Statistical properties of bootstrap estimation of phylogenetic variability from nucleotide sequences. I. Four taxa with a molecular clock.

The statistical properties of sample estimation and bootstrap estimation of phylogenetic variability from a sample of nucleotide sequences are studied by using model trees of three taxa with an outgroup and by assuming a constant rate of nucleotide substitution. The maximum-parsimony method of tree reconstruction is used. An analytic formula is derived for estimating the sequence length that is required if P, the probability of obtaining the true tree from the sampled sequences, is to be equal to or higher than a given value. Bootstrap estimation is formulated as a two-step sampling procedure: (1) sampling of sequences from the evolutionary process and (2) resampling of the original sequence sample. The probability that a bootstrap resampling of an original sequence sample will support the true tree is found to depend on the model tree, the sequence length, and the probability that a randomly chosen nucleotide site is an informative site. When a trifurcating tree is used as the model tree, the probability that one of the three bifurcating trees will appear in > or = 95% of the bootstrap replicates is < 5%, even if the number of bootstrap replicates is only 50; therefore, the probability of accepting an erroneous tree as the true tree is < 5% if that tree appears in > or = 95% of the bootstrap replicates and if more than 50 bootstrap replications are conducted. However, if a particular bifurcating tree is observed in, say, < 75% of the bootstrap replicates, then it cannot be claimed to be better than the trifurcating tree even if > or = 1,000 bootstrap replications are conducted. When a bifurcating tree is used as the model tree, the bootstrap approach tends to overestimate P when the sequences are very short, but it tends to underestimate that probability when the sequences are long.

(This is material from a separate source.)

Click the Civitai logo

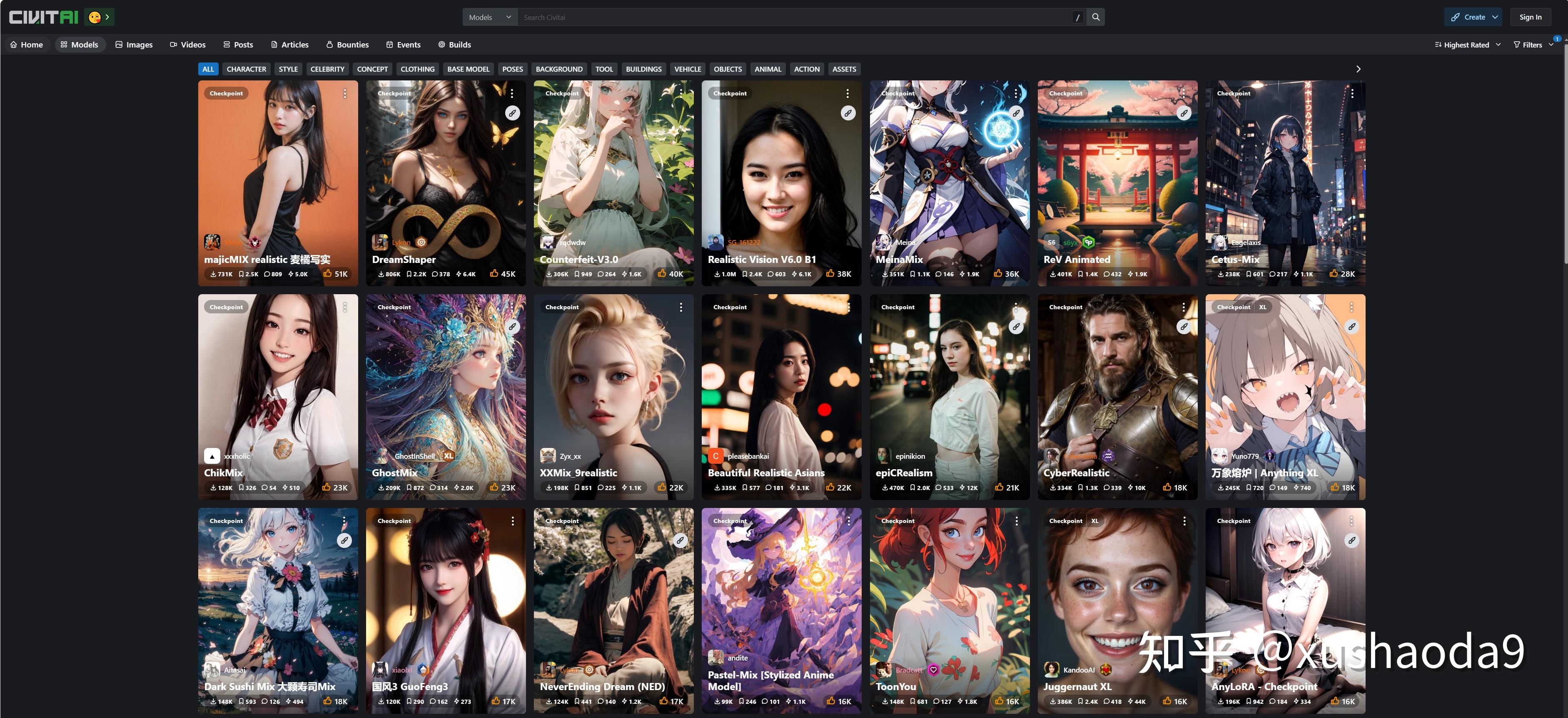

Moreover, simulation results show that, if a tree is accepted as the true tree only if it has appeared in > or = 95% of the bootstrap replicates, then the probability of failing to accept any bifurcating tree can be as large as 58% even when P = 95%, i.e., even when 95% of the samples from the evolutionary process will support the true tree. Thus, if the rate-constancy assumption holds, bootstrapping is a conservative approach for estimating the reliability of an inferred phylogeny for four taxa.